Sunday, June 25, 2006

muthoni garland

In the running with Nigeria's Sefi Atta for this year's Caine Prize are 3 African women writers. One is Kenyan Muthoni Garland who is short-listed for her short story, Tracking the Scent of my Mother.

Garland on being shortlisted...
"I felt so empowered and inspired by this and it has given me the confidence to continue with my writing. I am now working on my first novel."
--Read the interview
On why she wrote the story...
"Tracking the Scent of my Mother was inspired by the climate of private fear in which many children and women in our part of the world exist. Not because of disease or war or famine, but because of men who abuse them. Statistics point to a shocking increase in rape and defilement in East and Southern Africa. In Kenya, where it is widely accepted that these crimes are under-reported, it is said that a rape occurs every 30 minutes. But numbers alone are not enough to reflect the pain and suffering caused to affected individuals, nor do they serve to increase understanding about why it happens or how to address it.

"Our parliament is currently debating a Sexual Crimes Bill. The debate, unfortunately, seems to pitch men against women, and the diplomatic and NGO community against locals. I pray our leaders rise above this and soberly reflect on the personal, social and economic ramifications of sexual violence. It diminishes and debilitates all of us. I pray that they go beyond issues of punishment to issues of education and socialisation. I pray the day will come when women in my world will be free."

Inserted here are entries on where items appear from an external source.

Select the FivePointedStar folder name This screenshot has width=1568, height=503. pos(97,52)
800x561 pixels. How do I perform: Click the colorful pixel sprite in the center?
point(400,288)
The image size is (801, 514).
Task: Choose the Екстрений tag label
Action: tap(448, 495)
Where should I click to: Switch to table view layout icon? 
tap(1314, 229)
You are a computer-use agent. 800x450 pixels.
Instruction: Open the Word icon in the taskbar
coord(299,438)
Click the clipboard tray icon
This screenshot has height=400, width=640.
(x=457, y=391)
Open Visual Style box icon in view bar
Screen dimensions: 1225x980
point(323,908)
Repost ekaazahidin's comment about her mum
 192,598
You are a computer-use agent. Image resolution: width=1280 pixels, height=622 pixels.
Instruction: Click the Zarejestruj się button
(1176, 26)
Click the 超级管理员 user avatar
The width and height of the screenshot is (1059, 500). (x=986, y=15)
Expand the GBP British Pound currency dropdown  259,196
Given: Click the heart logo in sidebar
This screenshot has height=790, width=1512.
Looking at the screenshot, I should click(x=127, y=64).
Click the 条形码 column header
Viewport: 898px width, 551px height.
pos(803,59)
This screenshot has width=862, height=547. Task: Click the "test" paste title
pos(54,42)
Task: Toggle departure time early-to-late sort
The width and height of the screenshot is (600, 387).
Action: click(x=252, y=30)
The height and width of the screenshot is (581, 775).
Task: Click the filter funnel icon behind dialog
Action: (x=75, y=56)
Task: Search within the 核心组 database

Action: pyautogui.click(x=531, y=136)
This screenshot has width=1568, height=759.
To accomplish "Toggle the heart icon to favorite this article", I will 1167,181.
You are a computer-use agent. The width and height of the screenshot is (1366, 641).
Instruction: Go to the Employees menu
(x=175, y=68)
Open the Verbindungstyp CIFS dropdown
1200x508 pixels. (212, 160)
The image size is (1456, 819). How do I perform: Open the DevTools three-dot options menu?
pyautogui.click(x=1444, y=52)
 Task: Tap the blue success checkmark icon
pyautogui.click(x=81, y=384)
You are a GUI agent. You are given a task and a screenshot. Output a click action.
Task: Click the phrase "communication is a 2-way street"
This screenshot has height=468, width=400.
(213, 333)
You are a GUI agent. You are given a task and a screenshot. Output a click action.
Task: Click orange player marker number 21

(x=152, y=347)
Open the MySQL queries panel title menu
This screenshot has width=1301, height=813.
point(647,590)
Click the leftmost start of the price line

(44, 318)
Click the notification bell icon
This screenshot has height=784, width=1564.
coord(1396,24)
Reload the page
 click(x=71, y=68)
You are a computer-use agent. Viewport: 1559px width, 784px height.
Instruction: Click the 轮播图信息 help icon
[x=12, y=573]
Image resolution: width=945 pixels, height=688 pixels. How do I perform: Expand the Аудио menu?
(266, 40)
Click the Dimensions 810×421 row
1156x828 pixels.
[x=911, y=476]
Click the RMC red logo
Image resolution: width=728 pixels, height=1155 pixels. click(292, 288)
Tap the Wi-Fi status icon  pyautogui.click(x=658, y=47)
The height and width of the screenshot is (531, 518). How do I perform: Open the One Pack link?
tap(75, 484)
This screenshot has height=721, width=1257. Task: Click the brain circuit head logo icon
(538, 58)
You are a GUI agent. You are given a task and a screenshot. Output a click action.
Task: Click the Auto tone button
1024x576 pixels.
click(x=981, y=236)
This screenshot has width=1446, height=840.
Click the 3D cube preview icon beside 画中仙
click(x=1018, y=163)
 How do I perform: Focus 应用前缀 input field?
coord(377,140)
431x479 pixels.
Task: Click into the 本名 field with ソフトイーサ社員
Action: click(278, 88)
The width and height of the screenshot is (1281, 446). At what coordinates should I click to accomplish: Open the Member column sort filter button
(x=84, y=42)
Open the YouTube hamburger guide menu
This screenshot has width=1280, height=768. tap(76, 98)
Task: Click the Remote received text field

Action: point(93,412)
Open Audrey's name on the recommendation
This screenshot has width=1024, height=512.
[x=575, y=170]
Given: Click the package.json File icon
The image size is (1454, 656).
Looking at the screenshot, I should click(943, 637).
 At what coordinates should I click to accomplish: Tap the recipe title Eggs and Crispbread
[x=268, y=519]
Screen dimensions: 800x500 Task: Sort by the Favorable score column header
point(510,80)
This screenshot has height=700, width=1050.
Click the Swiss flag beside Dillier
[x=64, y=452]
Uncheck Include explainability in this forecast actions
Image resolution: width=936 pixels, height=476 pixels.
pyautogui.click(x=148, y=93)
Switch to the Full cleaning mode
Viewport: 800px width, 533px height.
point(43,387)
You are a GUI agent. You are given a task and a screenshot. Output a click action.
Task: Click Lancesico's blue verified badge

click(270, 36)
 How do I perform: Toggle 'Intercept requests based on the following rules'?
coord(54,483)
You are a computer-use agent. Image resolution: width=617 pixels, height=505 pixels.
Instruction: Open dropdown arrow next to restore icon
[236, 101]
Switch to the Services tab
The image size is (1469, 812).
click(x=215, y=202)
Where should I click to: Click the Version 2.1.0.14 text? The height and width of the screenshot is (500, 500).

Excerpt from Tracking the Scent of My Mother...
Because seventeen-year-old cousin Wangui's stellar KCSE results punctuated her mother's every other sentence, nobody complained when Wangui slipped a cassette into father's player. She tied a khanga around her hips, and wriggled to the spiky notes of Congolese lingala as though attacked by red ants. Of course, I joined her, and discovered that even at six, my limbs were looser than hers.

My mother hovered on the fringes of the group, and her darting eyes kept lighting on me. She laughed that afternoon for all of Karatina, but the hollow in her tone confused me. I didn't realise then that my mother was only four years older than Wangui. I didn't understand that a woman who gives birth is like a tall and leafy banana tree that breaks under the weight of its own fruit... What nobody could have foreseen was the extent to which the visit affected my mother.
--Read on

*******

Another short-listed writer, Moroccan Laila Lalami of the popular lit-blog Moorish Girl - has been talking about the first time she discovered a Chinua Achebe novel...
A Man of the People was a revelation for me; it spoke to me like few books had until then (or since, for that matter.) I went back to the store and bought the other works of Achebe's that I could find, including, of course, Things Fall Apart.